----- EXCERPTED DATA

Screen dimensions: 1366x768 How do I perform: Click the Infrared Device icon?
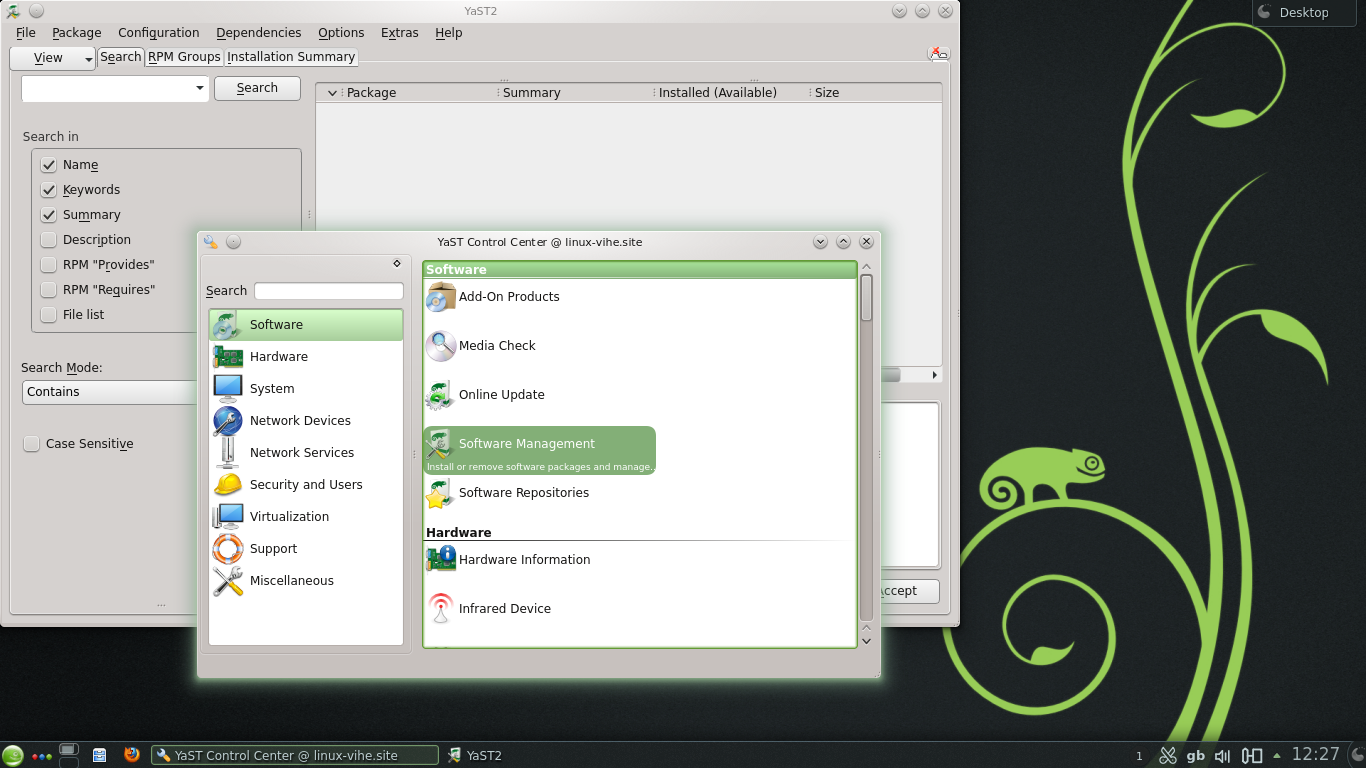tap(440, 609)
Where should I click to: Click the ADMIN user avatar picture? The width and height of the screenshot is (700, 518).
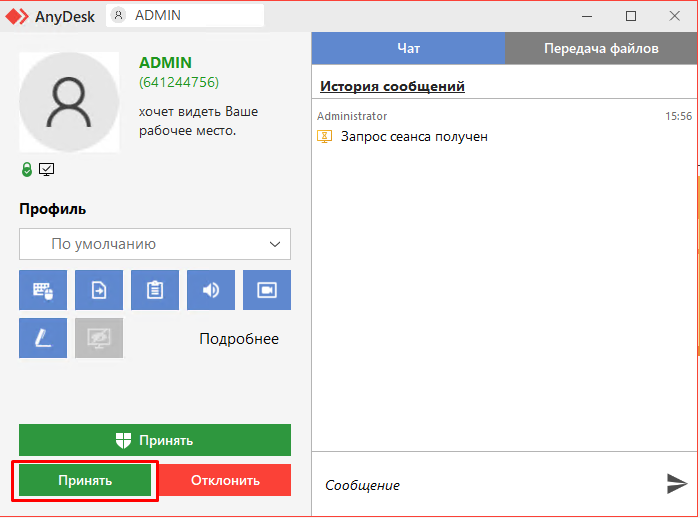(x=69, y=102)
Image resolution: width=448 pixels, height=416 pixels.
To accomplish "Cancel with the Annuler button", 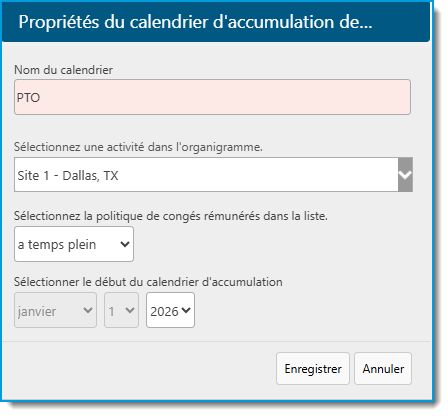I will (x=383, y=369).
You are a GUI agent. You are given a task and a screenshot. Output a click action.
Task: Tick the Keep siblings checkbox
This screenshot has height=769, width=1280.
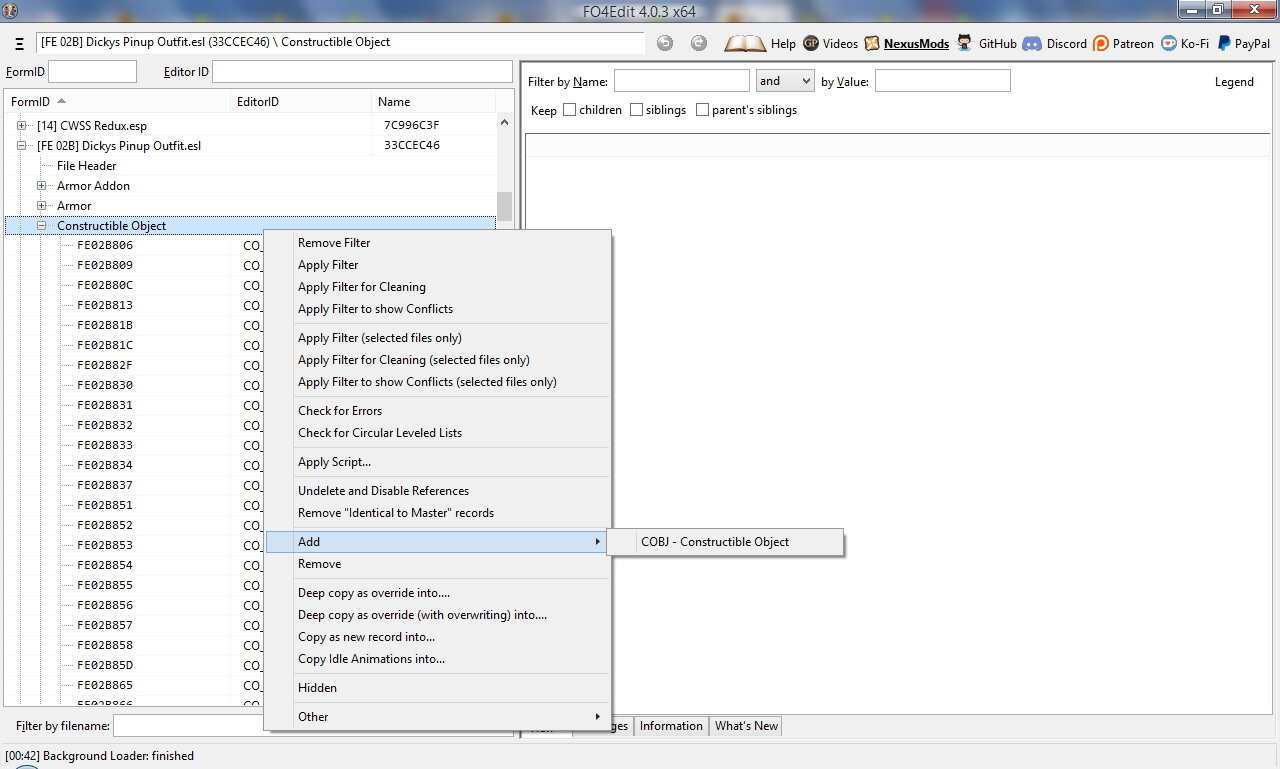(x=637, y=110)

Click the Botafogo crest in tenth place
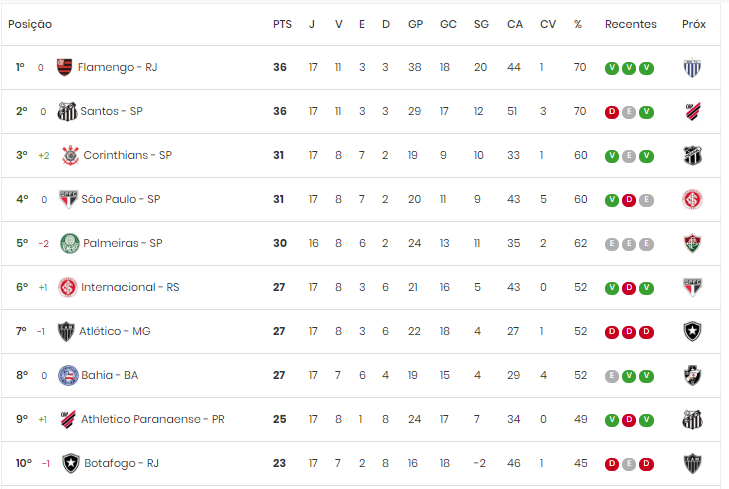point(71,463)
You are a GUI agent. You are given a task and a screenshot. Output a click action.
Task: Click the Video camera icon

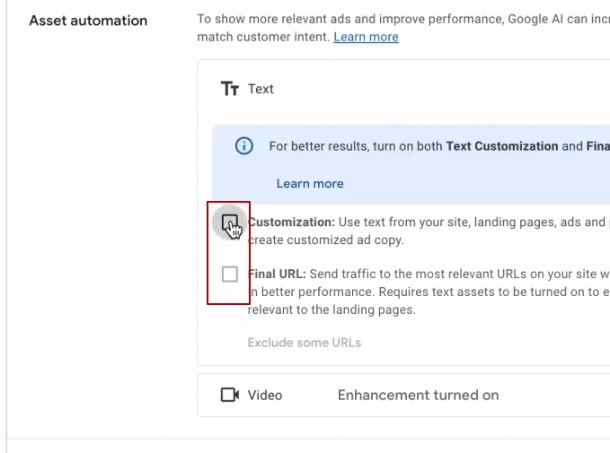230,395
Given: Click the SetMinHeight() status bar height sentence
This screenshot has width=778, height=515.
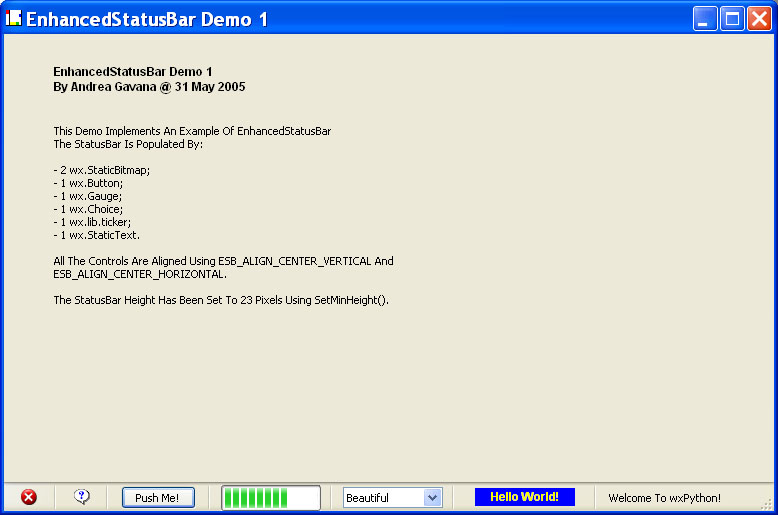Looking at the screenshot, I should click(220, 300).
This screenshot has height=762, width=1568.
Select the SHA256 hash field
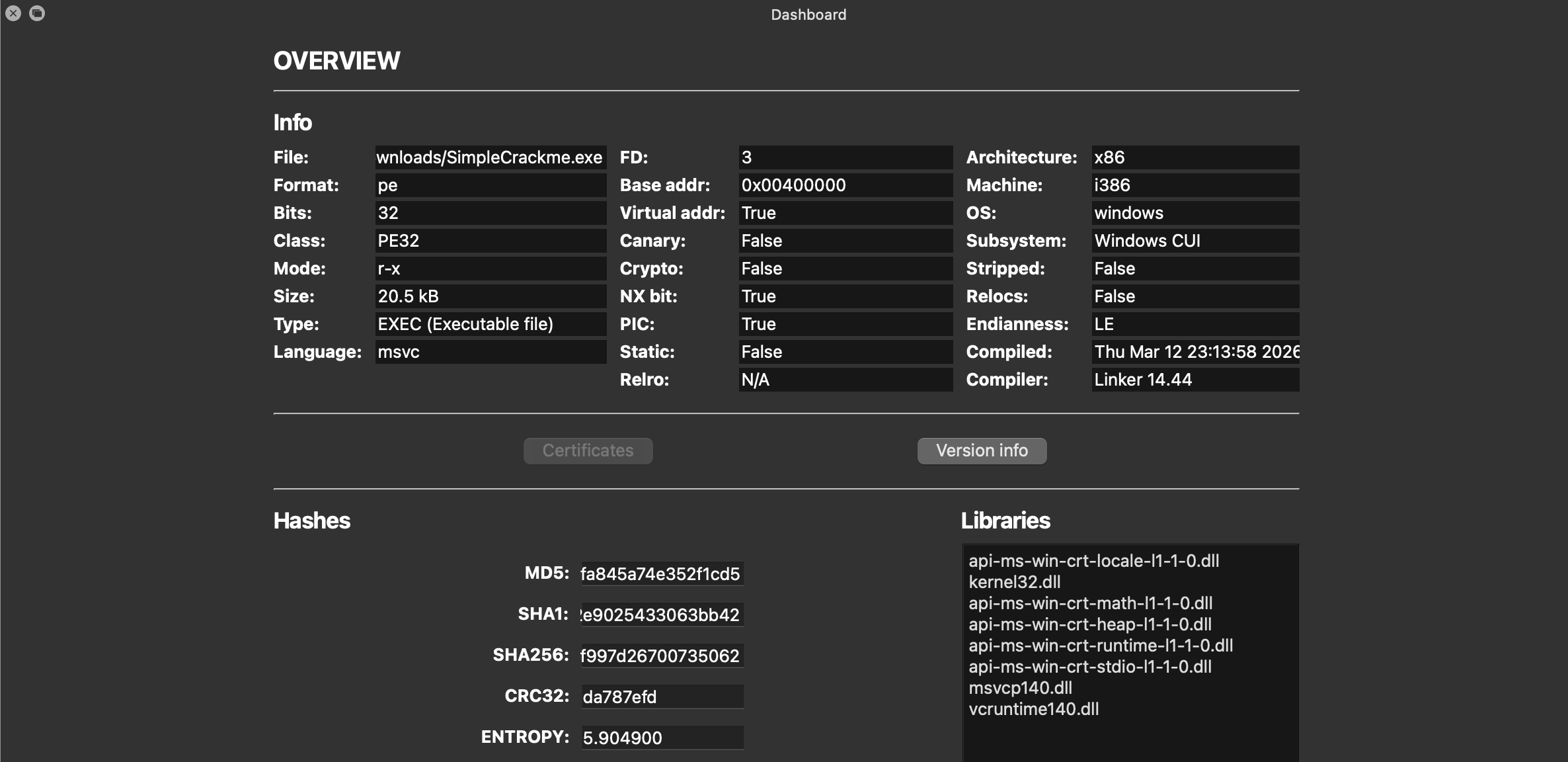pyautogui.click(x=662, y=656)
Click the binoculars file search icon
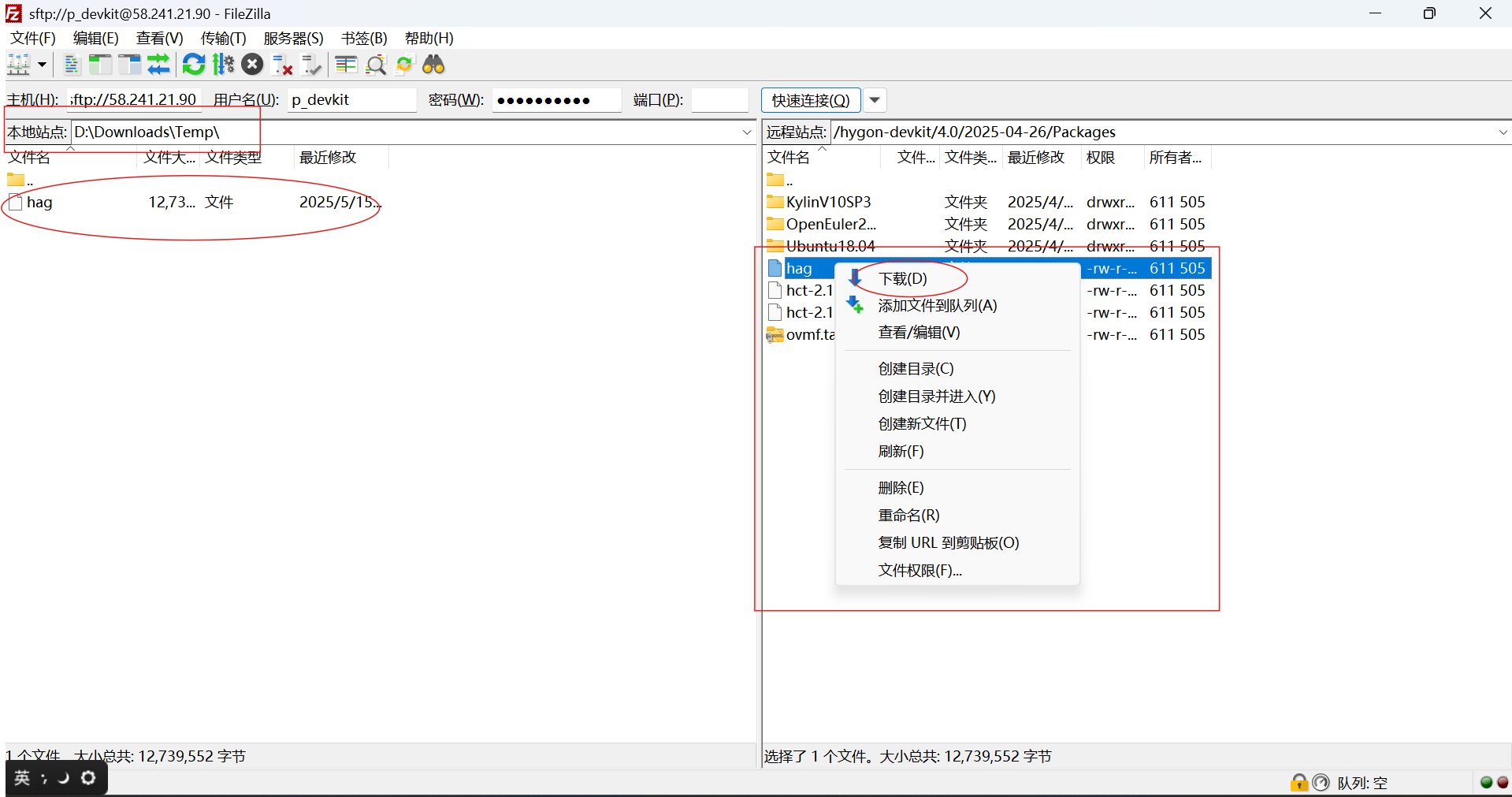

----------

EXERCISE INSTRUCTIONS: All lines from the one holding "This screenshot has height=762, width=1568." through the last line of the records need to be copied exactly, both ends included, and the pictures left behind.

ANSWER TO THIS EXERCISE:
This screenshot has height=762, width=1568.
Select the SHA256 hash field
pyautogui.click(x=662, y=656)
Click the binoculars file search icon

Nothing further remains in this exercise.